►
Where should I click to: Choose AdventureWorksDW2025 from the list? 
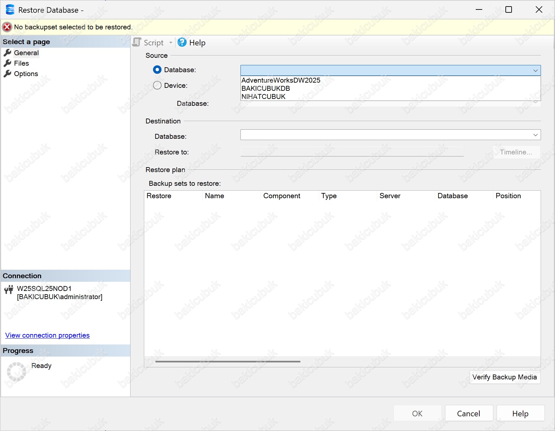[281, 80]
◄
►
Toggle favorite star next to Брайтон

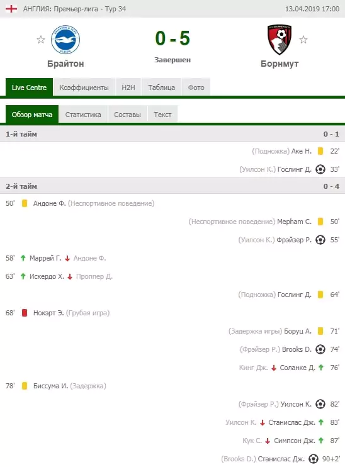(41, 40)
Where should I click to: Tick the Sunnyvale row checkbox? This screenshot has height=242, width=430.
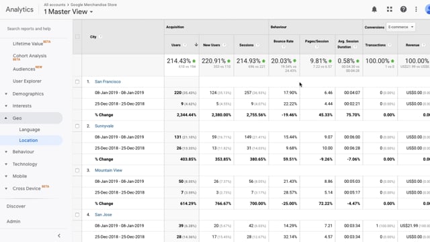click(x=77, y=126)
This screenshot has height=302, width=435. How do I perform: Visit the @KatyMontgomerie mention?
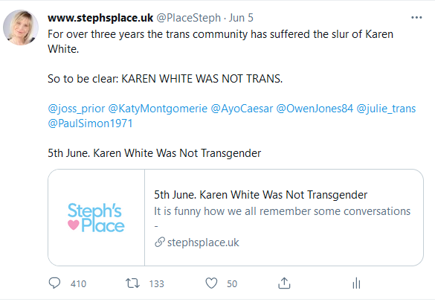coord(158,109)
◄
►
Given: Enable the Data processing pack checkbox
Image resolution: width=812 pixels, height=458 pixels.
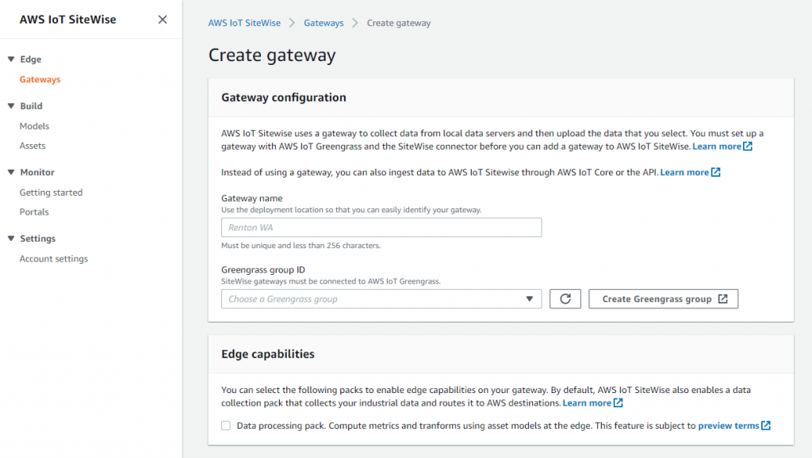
◄
# Problem description:
Your task is to retype the entries verbatim, starting with the line that holds "Given: Enable the" and stopping after the line that holds "Image resolution: width=812".

# Answer area:
Given: Enable the Data processing pack checkbox
Image resolution: width=812 pixels, height=458 pixels.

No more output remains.